Gesundheitsgefahr durch den Eichenprozessionsspinner

LEADER-Projekt der Verbandsgemeinden Unkel-Linz-Bad Hönningen bringt große Chancen.

Der Vorstand des Kreiswaldbauvereins hat sich auch mit einem besonderen Leader-Projekt für den Kleinprivatwald von drei Verbandsgemeinden im nördlichen Kreis Neuwied befasst. Die Verbandsgemeinden Linz, Unkel und Bad Hönningen haben bei der LAG Rhein-Wied die Förderung eines mehrjährigen Projektes erreicht, welches die mehr als 10.000 kleinen Privatwaldbesitzer in ihrer Region wieder enger an ihren Waldbesitz heranzuführen soll. Durch die Realerbteilung ist auf etwa einem Drittel der Waldflächen die waldbauliche Nutzung und Pflege immer schwieriger geworden. Das Projekt soll den Waldbesitzern deshalb helfen, den Zustand ihrer Wälder zu erfassen, Entwicklungsmöglichkeiten zu besprechen und strukturelle Verbesserungen zu erreichen. Alle vorgesehenen Fördermöglichkeiten sollen genutzt werden. Das gilt auch für die Bildung von Waldgemeinschaften und die Verbesserung der Holzvermarktung.

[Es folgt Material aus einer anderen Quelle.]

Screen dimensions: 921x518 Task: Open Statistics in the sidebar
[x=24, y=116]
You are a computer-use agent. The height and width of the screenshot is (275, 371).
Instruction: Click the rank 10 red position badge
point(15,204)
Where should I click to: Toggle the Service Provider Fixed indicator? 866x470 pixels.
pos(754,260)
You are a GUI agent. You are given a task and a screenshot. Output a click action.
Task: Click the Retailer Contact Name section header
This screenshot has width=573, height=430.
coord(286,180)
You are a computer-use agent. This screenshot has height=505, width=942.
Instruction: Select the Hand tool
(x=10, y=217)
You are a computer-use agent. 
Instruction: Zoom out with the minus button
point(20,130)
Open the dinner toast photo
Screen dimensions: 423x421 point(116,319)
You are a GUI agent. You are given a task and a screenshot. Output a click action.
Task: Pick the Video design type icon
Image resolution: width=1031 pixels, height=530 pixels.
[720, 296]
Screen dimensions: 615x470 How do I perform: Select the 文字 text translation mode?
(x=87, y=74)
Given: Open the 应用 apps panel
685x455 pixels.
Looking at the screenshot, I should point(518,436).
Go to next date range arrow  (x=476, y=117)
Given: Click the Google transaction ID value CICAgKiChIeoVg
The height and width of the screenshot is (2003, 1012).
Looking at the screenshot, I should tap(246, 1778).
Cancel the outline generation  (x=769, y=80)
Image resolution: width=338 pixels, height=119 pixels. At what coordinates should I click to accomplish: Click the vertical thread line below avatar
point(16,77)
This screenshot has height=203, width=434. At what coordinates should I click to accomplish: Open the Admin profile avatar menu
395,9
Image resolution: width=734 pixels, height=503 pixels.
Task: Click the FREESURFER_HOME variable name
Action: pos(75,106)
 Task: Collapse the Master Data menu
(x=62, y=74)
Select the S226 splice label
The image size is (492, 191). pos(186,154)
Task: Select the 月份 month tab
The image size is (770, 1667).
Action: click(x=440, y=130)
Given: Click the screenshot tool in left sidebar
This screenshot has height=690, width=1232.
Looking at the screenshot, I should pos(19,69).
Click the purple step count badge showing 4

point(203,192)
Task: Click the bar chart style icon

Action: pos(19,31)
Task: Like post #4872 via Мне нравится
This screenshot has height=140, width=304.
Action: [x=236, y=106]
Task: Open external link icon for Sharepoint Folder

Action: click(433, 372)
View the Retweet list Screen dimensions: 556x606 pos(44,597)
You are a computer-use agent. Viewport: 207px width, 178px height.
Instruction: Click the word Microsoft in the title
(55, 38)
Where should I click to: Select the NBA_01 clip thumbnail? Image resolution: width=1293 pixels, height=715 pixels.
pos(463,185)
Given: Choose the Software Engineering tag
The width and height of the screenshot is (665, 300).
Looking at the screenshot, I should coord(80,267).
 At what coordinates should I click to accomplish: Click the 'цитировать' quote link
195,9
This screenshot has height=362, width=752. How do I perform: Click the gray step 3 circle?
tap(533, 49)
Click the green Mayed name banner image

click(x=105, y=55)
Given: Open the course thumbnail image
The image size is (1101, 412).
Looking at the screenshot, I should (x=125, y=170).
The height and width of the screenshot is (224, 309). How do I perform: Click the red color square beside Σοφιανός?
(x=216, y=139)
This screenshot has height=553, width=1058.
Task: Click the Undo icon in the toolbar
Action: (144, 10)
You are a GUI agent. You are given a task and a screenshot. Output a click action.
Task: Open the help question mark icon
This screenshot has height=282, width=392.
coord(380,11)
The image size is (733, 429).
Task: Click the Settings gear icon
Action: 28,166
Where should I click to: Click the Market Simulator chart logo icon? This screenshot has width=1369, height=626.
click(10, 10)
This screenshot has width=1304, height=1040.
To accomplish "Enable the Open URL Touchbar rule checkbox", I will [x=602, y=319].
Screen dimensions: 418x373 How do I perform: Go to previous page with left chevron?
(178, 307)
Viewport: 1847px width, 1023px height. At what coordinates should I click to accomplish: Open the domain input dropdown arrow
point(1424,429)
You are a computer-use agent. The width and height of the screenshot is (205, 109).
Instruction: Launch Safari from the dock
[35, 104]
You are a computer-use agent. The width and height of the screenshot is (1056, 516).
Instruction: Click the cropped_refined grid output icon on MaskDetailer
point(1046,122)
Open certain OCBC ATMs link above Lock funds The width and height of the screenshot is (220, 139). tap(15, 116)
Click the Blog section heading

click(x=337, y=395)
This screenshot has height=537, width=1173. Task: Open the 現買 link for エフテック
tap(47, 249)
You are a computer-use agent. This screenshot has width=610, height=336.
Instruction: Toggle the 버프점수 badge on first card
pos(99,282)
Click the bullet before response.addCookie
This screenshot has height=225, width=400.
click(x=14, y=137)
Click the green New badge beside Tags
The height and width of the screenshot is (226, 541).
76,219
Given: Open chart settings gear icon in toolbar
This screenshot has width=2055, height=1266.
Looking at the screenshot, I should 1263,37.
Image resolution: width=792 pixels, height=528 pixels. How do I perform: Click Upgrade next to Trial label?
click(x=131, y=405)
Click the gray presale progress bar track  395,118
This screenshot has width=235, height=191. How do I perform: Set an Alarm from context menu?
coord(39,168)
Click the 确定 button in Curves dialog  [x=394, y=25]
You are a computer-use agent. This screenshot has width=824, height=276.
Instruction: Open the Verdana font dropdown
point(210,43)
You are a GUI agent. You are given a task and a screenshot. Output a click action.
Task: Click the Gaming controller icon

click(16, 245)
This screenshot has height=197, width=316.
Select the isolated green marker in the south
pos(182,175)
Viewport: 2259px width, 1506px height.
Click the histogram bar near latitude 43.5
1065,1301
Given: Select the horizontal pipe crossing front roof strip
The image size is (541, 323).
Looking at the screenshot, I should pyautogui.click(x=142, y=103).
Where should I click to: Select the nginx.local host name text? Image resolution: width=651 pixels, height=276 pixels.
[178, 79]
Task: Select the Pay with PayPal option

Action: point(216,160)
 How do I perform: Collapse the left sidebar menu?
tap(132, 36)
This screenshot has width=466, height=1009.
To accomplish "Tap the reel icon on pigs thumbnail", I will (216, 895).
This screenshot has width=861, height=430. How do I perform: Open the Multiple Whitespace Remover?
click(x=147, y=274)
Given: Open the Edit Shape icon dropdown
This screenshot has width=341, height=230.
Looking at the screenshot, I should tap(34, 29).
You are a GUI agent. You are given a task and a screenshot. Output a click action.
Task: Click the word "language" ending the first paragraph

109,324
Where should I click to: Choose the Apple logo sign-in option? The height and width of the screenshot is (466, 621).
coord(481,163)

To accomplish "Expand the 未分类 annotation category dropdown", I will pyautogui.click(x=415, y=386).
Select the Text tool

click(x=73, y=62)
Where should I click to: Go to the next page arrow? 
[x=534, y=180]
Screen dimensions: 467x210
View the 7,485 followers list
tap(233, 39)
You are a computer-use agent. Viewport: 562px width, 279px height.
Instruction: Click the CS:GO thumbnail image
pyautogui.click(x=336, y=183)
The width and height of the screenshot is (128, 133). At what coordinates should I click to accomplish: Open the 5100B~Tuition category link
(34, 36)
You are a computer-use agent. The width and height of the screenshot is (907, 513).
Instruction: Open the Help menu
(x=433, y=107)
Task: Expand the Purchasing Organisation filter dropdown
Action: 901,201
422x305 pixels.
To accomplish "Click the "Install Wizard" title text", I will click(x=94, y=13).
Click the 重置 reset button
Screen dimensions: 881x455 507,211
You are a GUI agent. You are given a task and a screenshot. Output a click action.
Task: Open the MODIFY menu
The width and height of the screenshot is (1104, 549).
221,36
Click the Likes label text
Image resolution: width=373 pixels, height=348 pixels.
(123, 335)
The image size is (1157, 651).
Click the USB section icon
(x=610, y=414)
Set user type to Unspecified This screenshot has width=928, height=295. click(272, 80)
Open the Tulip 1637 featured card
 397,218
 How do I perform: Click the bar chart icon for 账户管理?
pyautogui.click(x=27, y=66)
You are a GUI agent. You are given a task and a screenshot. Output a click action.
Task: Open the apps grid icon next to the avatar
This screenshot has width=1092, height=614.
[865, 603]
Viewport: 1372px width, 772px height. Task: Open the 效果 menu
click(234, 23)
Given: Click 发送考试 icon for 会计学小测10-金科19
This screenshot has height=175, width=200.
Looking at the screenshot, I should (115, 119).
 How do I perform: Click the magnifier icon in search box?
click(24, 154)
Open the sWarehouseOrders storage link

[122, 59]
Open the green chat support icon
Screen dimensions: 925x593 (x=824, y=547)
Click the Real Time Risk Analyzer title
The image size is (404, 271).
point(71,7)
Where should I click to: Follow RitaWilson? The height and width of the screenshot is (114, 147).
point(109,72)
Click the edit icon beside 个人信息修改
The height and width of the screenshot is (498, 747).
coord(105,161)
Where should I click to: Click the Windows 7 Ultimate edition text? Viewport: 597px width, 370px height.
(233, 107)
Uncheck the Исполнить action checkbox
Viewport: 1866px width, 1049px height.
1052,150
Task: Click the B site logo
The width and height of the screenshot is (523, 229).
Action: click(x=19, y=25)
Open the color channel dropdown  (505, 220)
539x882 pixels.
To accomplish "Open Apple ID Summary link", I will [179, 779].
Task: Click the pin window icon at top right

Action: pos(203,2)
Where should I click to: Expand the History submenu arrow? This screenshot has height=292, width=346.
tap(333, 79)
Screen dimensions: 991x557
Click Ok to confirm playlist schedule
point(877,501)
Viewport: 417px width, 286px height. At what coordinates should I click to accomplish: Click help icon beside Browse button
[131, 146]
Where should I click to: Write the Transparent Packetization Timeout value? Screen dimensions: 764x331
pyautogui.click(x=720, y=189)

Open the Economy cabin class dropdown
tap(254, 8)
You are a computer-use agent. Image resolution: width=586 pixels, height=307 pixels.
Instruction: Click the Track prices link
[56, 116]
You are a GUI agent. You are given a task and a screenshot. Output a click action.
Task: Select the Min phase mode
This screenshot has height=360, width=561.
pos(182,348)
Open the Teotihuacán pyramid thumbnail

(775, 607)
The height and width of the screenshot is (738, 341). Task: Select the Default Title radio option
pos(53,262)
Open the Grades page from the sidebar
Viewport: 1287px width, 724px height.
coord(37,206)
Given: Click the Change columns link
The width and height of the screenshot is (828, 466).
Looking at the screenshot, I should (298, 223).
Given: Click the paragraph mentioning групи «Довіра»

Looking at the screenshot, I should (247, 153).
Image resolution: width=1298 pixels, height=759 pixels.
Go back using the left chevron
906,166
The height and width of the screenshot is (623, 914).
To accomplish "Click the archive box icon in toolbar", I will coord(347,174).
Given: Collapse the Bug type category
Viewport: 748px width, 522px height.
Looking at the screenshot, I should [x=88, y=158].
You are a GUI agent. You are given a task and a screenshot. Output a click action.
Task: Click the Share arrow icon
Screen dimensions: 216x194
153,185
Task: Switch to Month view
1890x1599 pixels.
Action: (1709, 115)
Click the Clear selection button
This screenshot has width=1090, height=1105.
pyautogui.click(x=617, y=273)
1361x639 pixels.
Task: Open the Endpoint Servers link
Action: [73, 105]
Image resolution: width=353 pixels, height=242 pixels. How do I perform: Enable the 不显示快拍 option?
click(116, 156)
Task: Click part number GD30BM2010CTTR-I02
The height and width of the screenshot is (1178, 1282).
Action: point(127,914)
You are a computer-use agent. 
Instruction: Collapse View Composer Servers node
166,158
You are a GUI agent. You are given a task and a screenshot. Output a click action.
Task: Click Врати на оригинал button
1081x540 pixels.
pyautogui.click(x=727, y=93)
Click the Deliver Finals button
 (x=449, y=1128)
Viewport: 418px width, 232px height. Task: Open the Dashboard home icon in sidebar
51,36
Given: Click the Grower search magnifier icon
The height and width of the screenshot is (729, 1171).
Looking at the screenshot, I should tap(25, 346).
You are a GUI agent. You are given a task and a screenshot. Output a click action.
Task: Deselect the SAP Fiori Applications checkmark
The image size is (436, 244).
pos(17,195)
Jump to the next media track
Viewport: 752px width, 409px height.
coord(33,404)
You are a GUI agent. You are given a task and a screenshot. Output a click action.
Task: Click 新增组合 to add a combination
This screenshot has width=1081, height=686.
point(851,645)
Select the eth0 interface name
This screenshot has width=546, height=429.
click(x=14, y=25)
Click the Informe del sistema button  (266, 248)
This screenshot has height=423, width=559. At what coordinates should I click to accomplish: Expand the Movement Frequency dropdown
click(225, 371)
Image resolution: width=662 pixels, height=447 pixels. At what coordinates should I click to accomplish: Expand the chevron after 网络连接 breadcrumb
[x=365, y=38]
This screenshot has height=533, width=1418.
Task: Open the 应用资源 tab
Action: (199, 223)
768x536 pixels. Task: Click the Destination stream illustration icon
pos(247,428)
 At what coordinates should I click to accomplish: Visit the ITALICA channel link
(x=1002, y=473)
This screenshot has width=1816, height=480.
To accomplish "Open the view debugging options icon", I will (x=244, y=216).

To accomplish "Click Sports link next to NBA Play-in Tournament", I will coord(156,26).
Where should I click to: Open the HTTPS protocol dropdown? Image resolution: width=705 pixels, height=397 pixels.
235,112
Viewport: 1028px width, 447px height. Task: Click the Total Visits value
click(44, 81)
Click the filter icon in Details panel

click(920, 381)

 Nach Ansicht der Vorsitzenden des Kreiswaldbauvereins Neuwied Dr. Gisela Born—Siebicke  bietet dieses Projekt eine gute Chance, den regionaltypischen Kleinprivatwald an den Bewirtschaftungsstandard des Kommunalwaldes heranzuführen, klimastabile, artenreiche Waldbestände zu begründen und das Waldeigentum in einem großen Teil der Bevölkerung wieder positiv zu besetzen. Das Vorhaben ist auf drei Jahre angelegt und wird von einer praxisorientierten Agentur aus der Forstwirtschaft begleitet.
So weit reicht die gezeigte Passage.